* _Do this_
Answer these questions from the email about equitable relief:
1. Which proposed regulation section allows a requesting spouse to seek equitable relief?
2. What case does the representative cite?
3. Under which section did the taxpayer in that case seek relief?

* _Extract_
## start
ID: CCA_2020011709541644

From: * * *
Sent: Friday, January 17, 2020 9:54:16 AM
To: * * *
Cc: * * *
Bcc:
Subject: RE: Question for the TECHs

In the case below, tax years * * * and * * * ARE non-qualified. Proposed Regulation sec 1.6015-4(a) allows a requesting spouse to seek equitable relief if the spouse "file[d] a joint return for which an understatement or deficiency (as defined by § 1.6015-1(h)(7) and (8)) was determined or for which there was unpaid tax (as defined by § 1.6015-1(h)(6)). . . ." Here, based on the closing agreement, there was no deficiency, understatement, or unpaid tax for tax years * * * and * * *. There are assessed penalties and interest, but those cannot independently be considered for relief. Where the underlying tax is not challenged, any equitable relief to penalties and interest is still based on an analysis of the underlying tax. Here, there is no tax to analyze, so there can be no relief to the penalties and interest.

The representative cites to Boyle v. Commissioner, T.C. Memo. 2016-87. In Boyle, the taxpayer's liabilities for the year in issue "remained unpaid" as of the time of trial. The taxpayer "sought relief under section 6015(f) from the additions to tax for the failure to file and to pay and the interest assessed for 2003; he d[id] not seek relief from the underpayment itself." The lack of an underlying assessment in this case makes it distinguishable.

Please let me know if you require any additional information or documents.
## end
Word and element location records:
## start
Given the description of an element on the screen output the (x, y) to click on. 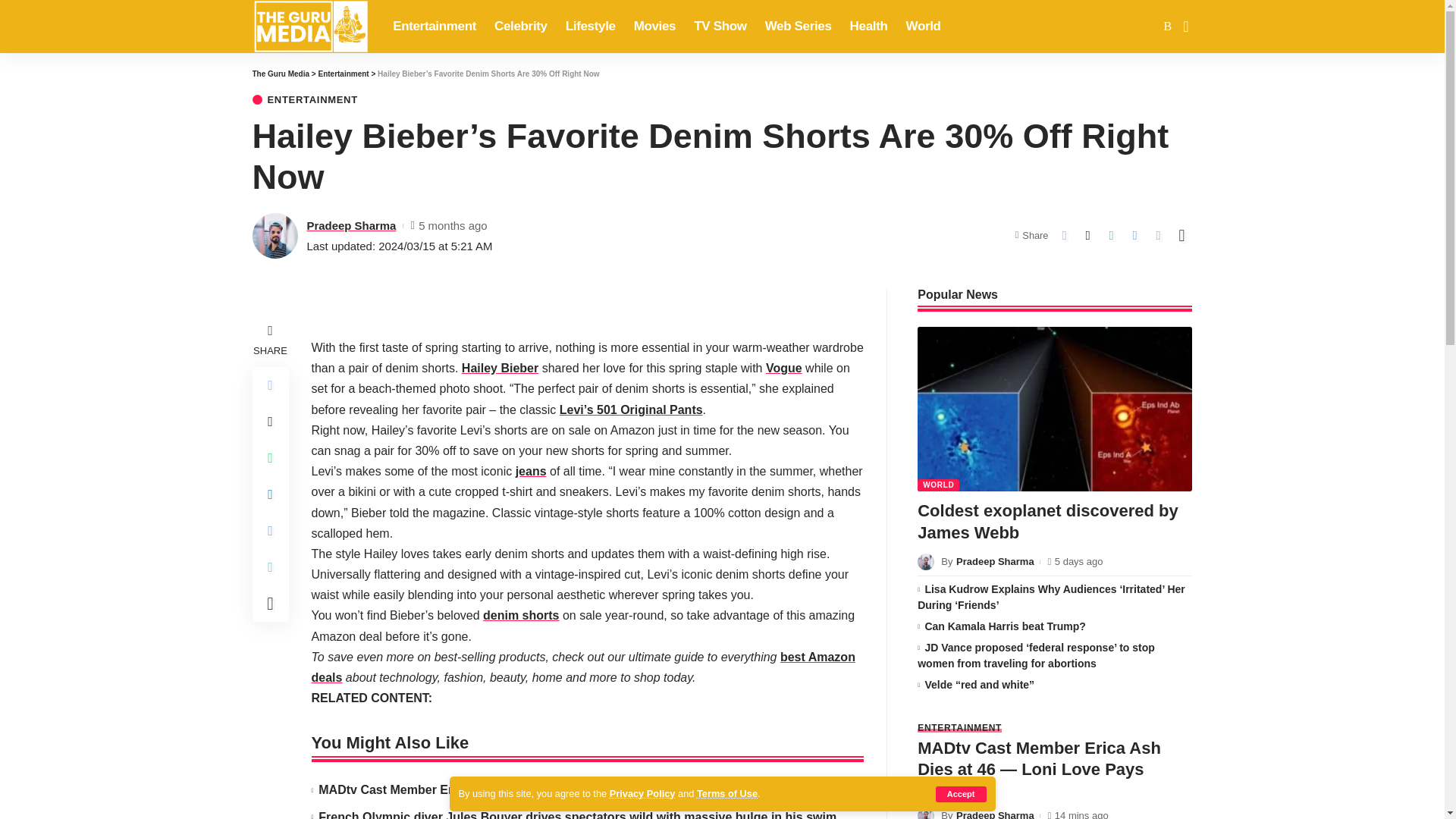
World (923, 26)
Go to the Entertainment Category archives. (342, 73)
TV Show (719, 26)
Movies (654, 26)
Coldest exoplanet discovered by James Webb (1054, 408)
The Guru Media (309, 26)
Health (868, 26)
Celebrity (520, 26)
Levi's 501 Original Shorts (631, 409)
Web Series (798, 26)
Accept (961, 794)
Entertainment (434, 26)
Go to The Guru Media. (279, 73)
Lifestyle (590, 26)
Privacy Policy (642, 793)
Given the description of an element on the screen output the (x, y) to click on. 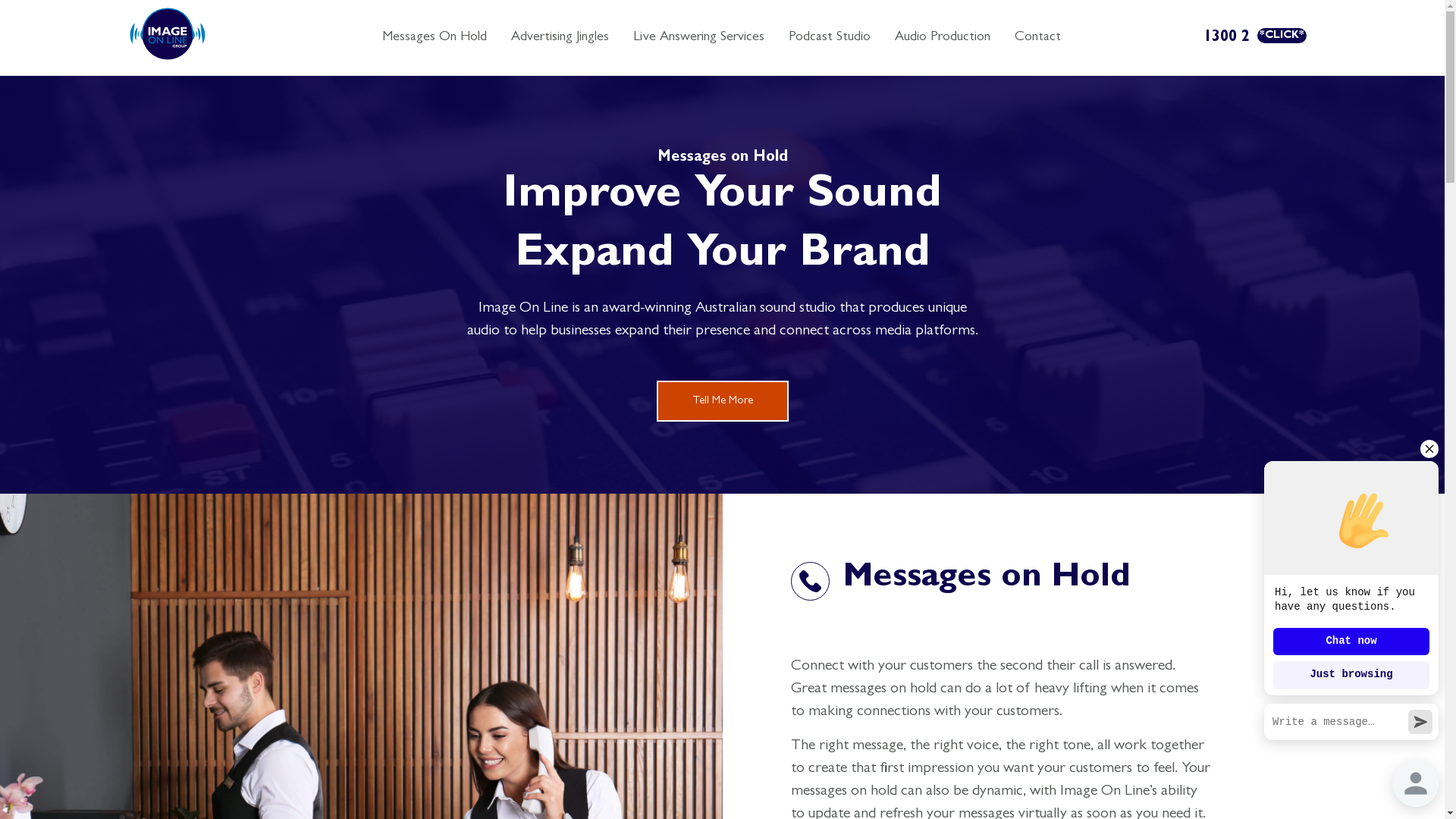
Advertising Jingles Element type: text (559, 38)
Contact Element type: text (1037, 38)
Tell Me More Element type: text (722, 400)
Message on Hold Element type: hover (166, 33)
1300 2 *CLICK* Element type: text (1253, 37)
Live Answering Services Element type: text (699, 38)
Audio Production Element type: text (942, 38)
Messages On Hold Element type: text (433, 38)
Podcast Studio Element type: text (829, 38)
Given the description of an element on the screen output the (x, y) to click on. 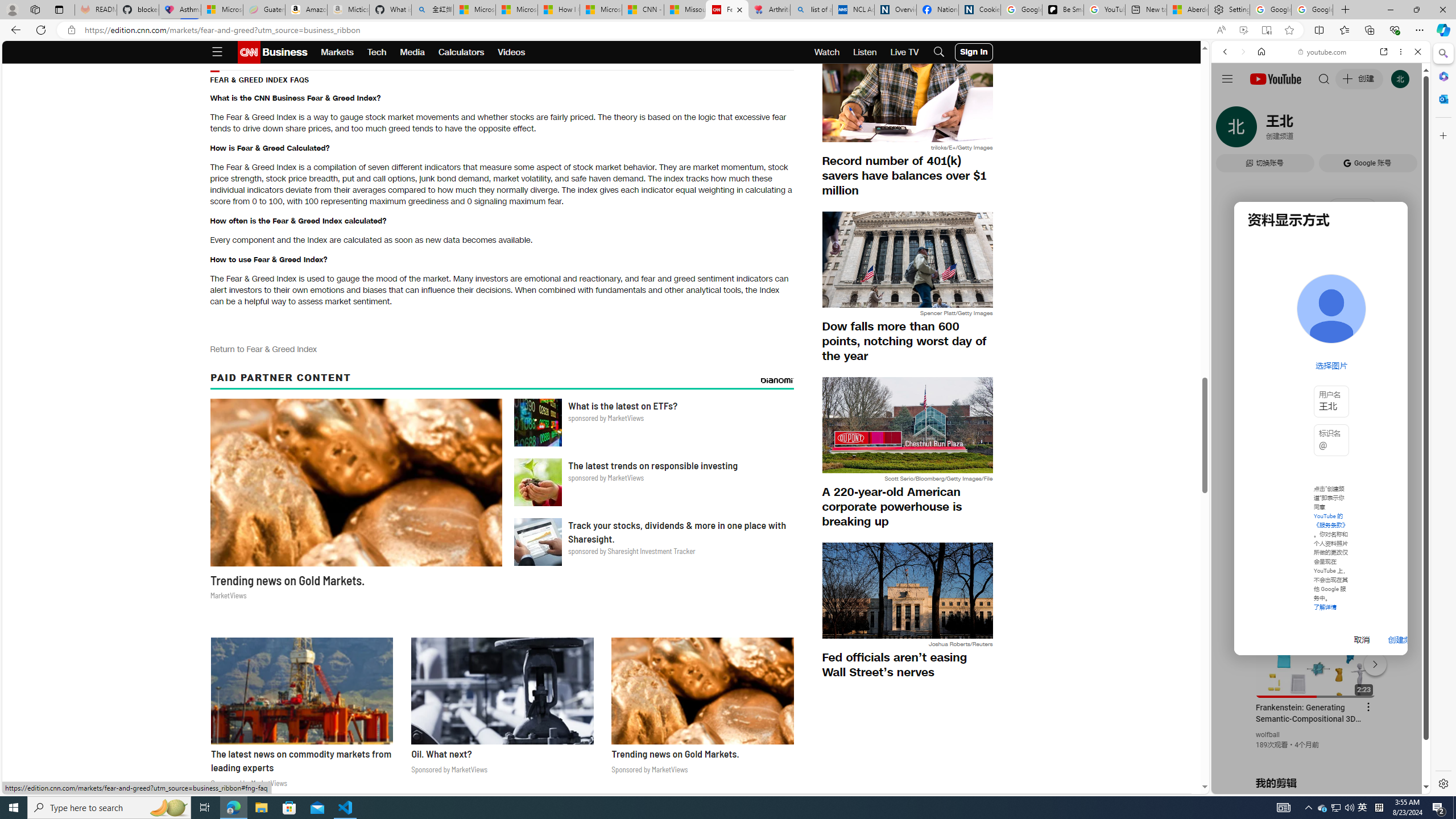
Markets (336, 51)
Read aloud this page (Ctrl+Shift+U) (1220, 29)
Favorites (1344, 29)
Address and search bar (647, 29)
Search Filter, IMAGES (1262, 129)
Settings (1442, 783)
Listen (864, 52)
User Account Log In Button (973, 52)
MarketViews Oil. What next? Sponsored by MarketViews (502, 709)
AutomationID: aw0 (600, 113)
Search Filter, VIDEOS (1300, 129)
Calculators (461, 51)
Be Smart | creating Science videos | Patreon (1062, 9)
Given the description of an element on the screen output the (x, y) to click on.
## end
* _Output for this task_
1. Proposed Regulation sec 1.6015-4(a)
2. Boyle v. Commissioner, T.C. Memo. 2016-87
3. Section 6015(f)